Reputation: 11
I have data like this below. I want to convert data format as Want.
> data
ID X1 X2 X3 X4 X5 X6 X7
1 A Yes No Yes No Yes No No
2 B Yes No No No No No No
3 C No No No Yes Yes No No
4 D No No No No No No Yes
5 E No Yes No No No No No
6 F No No No No No No No
7 G No No No No No No No
8 H No No Yes No No No No
9 I No No No No No No No
10 J Yes No No Yes No No No
Want :
ID CODE
A X1
A X3
A X5
B X1
C X4
C X5
D X7
E X2
F NA
G NA
H X3
I NA
J X1
J X4
I've tried many ways but couldn't solve it. Thanks for help
Upvotes: 0
Views: 89
Reputation: 101247
Here is a base R solution using apply()
code <- apply(data, 1, function(x) {ifelse(sum(x =="Yes") == 0,r <- NA,r <- names(df)[which(x=="Yes")]);r})
id <- rep(data$ID,lengths(code))
dfout <- data.frame(ID = id, CODE = unlist(code))
such that
> dfout
ID CODE
1 A X1
2 A X3
3 A X5
4 B X1
5 C X4
6 C X5
7 D X7
8 E X2
9 F <NA>
10 G <NA>
11 H X3
12 I <NA>
13 J X1
14 J X4
Upvotes: 1
Reputation: 388907
One way in tidyverse
is to get the data in long format, select rows with value == 'Yes'
and add missing levels with complete
.
library(dplyr)
library(tidyr)
df %>%
pivot_longer(cols = -ID) %>%
filter(value == "Yes") %>%
complete(ID = levels(ID)) %>%
select(-value)
# A tibble: 14 x 2
# ID name
# <chr> <chr>
# 1 A X1
# 2 A X3
# 3 A X5
# 4 B X1
# 5 C X4
# 6 C X5
# 7 D X7
# 8 E X2
# 9 F NA
#10 G NA
#11 H X3
#12 I NA
#13 J X1
#14 J X4
In base R, we can use which
with merge
mat <- which(df == "Yes", arr.ind = TRUE)
temp <- data.frame(ID = df$ID[mat[, 1]], Code = names(df)[mat[, 2]])

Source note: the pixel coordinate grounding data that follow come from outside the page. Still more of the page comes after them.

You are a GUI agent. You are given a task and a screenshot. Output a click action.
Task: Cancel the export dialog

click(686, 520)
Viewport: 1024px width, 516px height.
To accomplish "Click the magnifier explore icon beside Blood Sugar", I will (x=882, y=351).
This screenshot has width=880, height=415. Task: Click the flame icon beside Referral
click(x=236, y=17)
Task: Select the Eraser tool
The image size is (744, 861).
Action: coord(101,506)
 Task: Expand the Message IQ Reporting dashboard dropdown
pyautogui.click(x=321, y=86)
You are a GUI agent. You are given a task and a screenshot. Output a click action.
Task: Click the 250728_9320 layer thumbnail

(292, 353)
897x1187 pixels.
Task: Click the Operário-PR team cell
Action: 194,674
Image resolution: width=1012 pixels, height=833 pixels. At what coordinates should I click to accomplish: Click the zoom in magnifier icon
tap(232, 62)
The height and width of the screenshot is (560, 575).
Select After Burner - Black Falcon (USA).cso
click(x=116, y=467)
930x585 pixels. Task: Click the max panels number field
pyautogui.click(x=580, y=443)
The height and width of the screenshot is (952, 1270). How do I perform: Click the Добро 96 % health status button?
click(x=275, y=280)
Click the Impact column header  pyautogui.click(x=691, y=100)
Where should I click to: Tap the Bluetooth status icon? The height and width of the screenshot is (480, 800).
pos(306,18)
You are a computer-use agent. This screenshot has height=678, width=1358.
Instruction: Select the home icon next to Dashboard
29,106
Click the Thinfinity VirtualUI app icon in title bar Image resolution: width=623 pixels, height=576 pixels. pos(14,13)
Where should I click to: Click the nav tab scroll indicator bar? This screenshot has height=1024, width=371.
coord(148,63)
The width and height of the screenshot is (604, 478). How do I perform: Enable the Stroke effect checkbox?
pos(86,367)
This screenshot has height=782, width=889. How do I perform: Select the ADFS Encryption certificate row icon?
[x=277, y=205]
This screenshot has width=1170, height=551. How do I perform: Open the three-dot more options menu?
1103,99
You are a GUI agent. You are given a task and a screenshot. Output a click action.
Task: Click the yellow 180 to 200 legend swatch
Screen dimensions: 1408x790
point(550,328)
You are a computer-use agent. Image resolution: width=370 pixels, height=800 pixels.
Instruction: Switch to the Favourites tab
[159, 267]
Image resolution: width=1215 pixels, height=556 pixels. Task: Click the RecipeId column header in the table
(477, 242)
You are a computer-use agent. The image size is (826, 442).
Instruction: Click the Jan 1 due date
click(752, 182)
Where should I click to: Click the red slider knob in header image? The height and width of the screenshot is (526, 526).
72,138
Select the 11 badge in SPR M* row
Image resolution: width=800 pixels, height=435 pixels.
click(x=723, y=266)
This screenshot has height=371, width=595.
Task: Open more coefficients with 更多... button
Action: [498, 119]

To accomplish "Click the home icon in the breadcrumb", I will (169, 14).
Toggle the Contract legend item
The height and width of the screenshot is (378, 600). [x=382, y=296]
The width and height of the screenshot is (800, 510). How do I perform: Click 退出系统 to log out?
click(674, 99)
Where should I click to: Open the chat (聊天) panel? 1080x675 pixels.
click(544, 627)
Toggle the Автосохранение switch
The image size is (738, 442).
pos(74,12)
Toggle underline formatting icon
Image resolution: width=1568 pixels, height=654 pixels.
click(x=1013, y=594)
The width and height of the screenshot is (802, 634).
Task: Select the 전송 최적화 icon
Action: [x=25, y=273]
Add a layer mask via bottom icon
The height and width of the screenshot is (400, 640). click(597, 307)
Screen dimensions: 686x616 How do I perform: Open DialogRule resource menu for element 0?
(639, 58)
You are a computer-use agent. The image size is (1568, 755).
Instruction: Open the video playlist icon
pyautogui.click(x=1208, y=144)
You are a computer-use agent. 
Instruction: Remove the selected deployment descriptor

merge(data.frame(ID = levels(df$ID)), temp, all.x = TRUE)
Make sure that df1$ID
is of factor class.
Upvotes: 4
Reputation: 51582
An option via base R can be to use stack
, i.e.
na.omit(cbind.data.frame(df[1], stack(replace(df, df == 'No', NA)[-1])))
which gives,
ID values ind 1 A Yes X1 2 B Yes X1 10 J Yes X1 15 E Yes X2 21 A Yes X3 28 H Yes X3 33 C Yes X4 40 J Yes X4 41 A Yes X5 43 C Yes X5 64 D Yes X7
Upvotes: 2